How to complete this task —
Print exactly what the entries say, line by line, from the first line down to the one with "Eventi passati (707, 2251)", inclusive.
________
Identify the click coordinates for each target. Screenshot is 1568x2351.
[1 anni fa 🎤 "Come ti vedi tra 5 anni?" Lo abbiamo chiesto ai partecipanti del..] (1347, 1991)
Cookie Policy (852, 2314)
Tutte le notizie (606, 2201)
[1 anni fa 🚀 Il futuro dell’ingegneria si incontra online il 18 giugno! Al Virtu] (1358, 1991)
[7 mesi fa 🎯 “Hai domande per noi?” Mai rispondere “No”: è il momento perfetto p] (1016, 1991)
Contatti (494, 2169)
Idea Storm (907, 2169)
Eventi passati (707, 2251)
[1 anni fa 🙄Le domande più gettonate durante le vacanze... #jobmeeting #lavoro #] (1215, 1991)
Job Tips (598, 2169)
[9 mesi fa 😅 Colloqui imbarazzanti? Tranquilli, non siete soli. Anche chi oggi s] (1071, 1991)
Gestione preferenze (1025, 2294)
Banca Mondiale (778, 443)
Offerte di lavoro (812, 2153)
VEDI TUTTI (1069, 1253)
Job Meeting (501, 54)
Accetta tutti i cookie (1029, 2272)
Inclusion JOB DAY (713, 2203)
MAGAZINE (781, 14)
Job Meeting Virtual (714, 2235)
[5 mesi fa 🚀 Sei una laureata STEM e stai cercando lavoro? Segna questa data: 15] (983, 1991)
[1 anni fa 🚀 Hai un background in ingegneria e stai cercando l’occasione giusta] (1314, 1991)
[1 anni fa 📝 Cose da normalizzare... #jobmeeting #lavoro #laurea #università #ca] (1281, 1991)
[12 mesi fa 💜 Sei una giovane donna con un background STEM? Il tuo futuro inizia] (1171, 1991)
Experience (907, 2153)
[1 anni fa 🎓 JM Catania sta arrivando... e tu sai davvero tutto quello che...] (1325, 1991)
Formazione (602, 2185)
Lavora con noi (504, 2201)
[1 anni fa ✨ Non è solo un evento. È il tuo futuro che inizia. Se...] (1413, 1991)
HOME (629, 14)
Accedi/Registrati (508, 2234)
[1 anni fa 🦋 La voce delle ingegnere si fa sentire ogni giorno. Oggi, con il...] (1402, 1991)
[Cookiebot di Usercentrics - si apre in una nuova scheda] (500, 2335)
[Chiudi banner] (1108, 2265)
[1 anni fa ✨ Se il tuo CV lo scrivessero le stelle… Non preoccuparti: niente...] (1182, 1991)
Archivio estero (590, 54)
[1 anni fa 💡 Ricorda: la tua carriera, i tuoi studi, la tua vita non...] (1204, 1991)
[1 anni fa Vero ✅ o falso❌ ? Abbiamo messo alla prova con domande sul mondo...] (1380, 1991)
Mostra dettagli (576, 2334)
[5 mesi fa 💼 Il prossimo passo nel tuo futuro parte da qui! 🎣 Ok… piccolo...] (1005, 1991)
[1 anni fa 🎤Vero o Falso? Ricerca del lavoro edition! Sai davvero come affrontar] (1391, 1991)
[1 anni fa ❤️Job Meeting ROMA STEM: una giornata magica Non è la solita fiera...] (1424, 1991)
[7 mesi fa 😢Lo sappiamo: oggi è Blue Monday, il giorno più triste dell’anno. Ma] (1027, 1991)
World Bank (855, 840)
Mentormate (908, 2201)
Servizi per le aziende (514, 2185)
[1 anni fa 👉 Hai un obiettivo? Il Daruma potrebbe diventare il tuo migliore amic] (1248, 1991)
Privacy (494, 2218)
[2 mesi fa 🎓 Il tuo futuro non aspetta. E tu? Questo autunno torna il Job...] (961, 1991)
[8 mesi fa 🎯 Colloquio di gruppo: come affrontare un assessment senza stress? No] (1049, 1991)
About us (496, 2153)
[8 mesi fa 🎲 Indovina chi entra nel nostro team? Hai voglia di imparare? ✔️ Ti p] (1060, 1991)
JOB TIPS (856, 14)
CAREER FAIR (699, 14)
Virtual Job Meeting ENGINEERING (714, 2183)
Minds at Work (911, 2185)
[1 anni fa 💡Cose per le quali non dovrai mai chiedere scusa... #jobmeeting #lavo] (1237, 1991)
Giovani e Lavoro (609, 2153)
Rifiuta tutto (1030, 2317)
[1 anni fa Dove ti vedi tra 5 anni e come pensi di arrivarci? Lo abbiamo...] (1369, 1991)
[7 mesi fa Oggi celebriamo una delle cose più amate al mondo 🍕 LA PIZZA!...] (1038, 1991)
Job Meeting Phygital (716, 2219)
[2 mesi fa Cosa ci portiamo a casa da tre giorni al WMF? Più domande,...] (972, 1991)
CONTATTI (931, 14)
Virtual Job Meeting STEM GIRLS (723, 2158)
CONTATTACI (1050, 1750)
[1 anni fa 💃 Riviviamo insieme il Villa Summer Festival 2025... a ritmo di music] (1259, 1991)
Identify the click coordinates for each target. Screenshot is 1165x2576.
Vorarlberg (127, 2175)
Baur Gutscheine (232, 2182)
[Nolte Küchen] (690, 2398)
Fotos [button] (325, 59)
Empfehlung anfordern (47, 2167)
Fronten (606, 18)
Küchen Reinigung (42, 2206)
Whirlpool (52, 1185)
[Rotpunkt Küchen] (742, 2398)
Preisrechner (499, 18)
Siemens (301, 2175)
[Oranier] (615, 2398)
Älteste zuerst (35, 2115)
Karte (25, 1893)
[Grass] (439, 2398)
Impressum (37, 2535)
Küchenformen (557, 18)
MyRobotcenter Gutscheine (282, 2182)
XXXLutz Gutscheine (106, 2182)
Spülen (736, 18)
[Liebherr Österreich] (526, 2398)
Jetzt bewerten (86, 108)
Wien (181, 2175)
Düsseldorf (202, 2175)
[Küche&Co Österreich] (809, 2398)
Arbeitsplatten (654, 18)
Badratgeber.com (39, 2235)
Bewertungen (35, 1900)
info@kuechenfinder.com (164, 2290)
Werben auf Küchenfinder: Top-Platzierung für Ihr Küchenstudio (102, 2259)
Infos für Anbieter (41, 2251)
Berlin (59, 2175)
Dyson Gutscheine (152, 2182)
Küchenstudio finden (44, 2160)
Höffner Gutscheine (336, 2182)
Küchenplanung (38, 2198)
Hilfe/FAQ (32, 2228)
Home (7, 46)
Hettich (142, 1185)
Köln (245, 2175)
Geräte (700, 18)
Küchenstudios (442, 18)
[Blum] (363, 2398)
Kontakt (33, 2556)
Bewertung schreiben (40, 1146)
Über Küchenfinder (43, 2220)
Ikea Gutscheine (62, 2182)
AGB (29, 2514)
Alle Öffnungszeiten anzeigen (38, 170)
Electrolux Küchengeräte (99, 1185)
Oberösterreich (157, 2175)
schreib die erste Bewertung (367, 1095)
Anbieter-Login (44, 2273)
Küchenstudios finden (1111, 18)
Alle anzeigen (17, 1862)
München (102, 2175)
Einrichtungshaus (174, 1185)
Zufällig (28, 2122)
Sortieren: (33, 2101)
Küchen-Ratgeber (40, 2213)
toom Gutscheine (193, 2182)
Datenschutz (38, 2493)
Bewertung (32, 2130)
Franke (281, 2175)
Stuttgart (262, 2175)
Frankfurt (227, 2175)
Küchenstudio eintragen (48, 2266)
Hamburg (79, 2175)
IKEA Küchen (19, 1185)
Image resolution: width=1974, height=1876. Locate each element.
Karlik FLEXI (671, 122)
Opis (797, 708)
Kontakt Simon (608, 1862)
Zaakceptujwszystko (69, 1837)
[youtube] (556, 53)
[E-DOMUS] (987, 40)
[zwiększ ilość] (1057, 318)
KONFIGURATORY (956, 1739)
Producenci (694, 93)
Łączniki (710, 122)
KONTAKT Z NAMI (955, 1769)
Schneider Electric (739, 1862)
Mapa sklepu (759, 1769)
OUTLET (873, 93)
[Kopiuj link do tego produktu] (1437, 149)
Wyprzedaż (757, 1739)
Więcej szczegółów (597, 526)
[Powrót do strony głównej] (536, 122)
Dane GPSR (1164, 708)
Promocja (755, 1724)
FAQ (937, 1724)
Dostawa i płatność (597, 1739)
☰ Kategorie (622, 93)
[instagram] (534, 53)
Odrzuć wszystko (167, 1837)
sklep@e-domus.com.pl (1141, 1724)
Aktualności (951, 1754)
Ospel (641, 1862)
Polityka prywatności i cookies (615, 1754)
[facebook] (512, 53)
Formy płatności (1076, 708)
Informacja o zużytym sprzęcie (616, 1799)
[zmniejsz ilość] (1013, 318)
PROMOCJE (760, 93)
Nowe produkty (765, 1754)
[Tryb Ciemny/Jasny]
________
Answer —
Identify the click coordinates for each target. Screenshot is 1568x2351.
[1 anni fa 🎤 "Come ti vedi tra 5 anni?" Lo abbiamo chiesto ai partecipanti del..] (1347, 1991)
Cookie Policy (852, 2314)
Tutte le notizie (606, 2201)
[1 anni fa 🚀 Il futuro dell’ingegneria si incontra online il 18 giugno! Al Virtu] (1358, 1991)
[7 mesi fa 🎯 “Hai domande per noi?” Mai rispondere “No”: è il momento perfetto p] (1016, 1991)
Contatti (494, 2169)
Idea Storm (907, 2169)
Eventi passati (707, 2251)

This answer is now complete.